(Stored data)
■ ■ ■ ■
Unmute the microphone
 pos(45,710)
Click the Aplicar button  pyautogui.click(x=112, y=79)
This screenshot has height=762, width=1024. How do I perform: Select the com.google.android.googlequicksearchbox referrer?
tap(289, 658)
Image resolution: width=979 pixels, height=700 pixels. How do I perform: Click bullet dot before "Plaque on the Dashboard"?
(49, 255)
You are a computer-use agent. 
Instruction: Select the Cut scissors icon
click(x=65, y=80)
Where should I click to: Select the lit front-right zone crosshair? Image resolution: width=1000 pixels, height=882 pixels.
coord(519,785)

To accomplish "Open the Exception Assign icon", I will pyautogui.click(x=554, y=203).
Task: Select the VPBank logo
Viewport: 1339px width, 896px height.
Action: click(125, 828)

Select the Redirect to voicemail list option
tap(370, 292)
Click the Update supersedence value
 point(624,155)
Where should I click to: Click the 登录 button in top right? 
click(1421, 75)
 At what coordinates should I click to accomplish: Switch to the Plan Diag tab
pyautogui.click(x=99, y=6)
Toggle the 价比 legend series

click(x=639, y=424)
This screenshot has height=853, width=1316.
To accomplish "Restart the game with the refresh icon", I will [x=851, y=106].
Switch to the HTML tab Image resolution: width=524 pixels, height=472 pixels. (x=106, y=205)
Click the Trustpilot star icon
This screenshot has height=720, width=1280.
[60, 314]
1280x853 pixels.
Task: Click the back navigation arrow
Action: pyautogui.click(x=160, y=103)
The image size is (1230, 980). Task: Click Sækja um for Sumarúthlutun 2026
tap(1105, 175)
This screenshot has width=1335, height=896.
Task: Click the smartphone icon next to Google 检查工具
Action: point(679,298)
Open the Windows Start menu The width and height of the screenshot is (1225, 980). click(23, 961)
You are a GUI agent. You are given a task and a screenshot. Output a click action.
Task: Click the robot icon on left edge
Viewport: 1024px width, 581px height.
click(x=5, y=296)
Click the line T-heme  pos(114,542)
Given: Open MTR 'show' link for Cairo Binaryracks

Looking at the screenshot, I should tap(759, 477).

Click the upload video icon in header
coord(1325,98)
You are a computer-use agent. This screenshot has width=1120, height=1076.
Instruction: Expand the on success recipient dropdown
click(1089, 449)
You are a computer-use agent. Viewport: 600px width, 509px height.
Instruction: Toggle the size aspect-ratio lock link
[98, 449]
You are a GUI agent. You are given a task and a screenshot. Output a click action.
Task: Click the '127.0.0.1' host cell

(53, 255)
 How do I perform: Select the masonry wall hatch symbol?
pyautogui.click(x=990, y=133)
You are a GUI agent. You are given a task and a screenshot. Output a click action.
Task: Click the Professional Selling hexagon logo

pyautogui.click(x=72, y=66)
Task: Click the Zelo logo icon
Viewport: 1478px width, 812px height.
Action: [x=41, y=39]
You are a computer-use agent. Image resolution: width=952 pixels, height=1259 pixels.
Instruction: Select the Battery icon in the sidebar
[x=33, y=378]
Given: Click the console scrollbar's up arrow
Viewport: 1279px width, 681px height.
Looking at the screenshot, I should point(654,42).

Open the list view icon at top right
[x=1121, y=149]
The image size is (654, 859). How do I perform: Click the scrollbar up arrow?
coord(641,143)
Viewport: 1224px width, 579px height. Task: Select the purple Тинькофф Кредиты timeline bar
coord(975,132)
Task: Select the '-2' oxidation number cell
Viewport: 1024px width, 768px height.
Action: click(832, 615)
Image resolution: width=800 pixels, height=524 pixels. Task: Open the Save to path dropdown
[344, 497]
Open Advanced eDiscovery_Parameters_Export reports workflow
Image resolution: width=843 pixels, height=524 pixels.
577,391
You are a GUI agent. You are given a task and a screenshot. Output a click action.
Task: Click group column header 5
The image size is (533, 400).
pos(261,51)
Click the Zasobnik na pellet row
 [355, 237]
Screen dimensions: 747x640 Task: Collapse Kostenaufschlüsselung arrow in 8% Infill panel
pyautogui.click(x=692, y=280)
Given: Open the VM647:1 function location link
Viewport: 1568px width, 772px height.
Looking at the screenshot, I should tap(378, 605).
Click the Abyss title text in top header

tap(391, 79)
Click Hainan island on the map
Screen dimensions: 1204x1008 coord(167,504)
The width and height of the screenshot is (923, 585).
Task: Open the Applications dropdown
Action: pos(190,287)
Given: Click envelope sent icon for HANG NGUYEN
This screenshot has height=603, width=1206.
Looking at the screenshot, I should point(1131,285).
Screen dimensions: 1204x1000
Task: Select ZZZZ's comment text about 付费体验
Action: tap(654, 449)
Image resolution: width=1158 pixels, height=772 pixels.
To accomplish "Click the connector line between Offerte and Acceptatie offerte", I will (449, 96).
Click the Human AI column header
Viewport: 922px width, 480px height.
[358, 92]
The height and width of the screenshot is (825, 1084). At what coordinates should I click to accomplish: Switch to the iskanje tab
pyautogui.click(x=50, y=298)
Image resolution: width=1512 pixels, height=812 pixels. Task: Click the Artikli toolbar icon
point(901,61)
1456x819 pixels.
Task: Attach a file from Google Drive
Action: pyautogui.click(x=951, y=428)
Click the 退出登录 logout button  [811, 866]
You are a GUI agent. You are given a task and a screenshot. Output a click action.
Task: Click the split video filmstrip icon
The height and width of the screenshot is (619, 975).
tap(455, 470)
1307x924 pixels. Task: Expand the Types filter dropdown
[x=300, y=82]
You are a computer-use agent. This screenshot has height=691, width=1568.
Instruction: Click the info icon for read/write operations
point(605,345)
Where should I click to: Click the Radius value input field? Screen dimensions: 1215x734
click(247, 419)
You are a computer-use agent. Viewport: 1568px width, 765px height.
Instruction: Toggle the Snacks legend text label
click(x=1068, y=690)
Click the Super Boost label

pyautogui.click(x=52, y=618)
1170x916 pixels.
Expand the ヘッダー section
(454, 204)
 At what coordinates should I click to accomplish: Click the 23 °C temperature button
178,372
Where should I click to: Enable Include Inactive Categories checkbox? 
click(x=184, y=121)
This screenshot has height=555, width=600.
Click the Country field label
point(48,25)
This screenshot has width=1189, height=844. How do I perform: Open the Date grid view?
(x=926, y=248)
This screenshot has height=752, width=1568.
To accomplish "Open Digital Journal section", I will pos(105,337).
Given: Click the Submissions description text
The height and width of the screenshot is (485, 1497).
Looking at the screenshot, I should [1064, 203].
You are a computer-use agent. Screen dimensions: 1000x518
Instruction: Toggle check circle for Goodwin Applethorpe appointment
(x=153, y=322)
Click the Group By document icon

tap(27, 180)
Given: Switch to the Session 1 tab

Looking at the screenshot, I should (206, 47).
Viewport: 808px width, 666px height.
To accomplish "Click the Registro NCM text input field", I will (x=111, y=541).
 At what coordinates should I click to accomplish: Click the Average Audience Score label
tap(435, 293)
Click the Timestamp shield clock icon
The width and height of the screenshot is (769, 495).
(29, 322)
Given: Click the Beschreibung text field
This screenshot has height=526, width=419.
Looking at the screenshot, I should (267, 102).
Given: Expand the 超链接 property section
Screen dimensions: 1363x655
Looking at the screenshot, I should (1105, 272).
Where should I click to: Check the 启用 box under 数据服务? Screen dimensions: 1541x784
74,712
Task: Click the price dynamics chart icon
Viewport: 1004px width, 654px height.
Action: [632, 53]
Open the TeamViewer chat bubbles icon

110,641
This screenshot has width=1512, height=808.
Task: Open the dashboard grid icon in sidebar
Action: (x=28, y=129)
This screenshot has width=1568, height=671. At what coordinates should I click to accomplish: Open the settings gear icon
■ ■ ■ ■
** Problem requirements **
Nothing but the lines from the one containing "Instruction: Toggle check" through the last line of the data above should be set down, word for word.

** Answer space **
Instruction: Toggle check circle for Goodwin Applethorpe appointment
(x=153, y=322)
Click the Group By document icon

tap(27, 180)
Given: Switch to the Session 1 tab

Looking at the screenshot, I should (206, 47).
Viewport: 808px width, 666px height.
To accomplish "Click the Registro NCM text input field", I will (x=111, y=541).
 At what coordinates should I click to accomplish: Click the Average Audience Score label
tap(435, 293)
Click the Timestamp shield clock icon
The width and height of the screenshot is (769, 495).
(29, 322)
Given: Click the Beschreibung text field
This screenshot has height=526, width=419.
Looking at the screenshot, I should (267, 102).
Given: Expand the 超链接 property section
Screen dimensions: 1363x655
Looking at the screenshot, I should (1105, 272).
Where should I click to: Check the 启用 box under 数据服务? Screen dimensions: 1541x784
74,712
Task: Click the price dynamics chart icon
Viewport: 1004px width, 654px height.
Action: [632, 53]
Open the TeamViewer chat bubbles icon

110,641
This screenshot has width=1512, height=808.
Task: Open the dashboard grid icon in sidebar
Action: (x=28, y=129)
This screenshot has width=1568, height=671. At what coordinates should I click to accomplish: Open the settings gear icon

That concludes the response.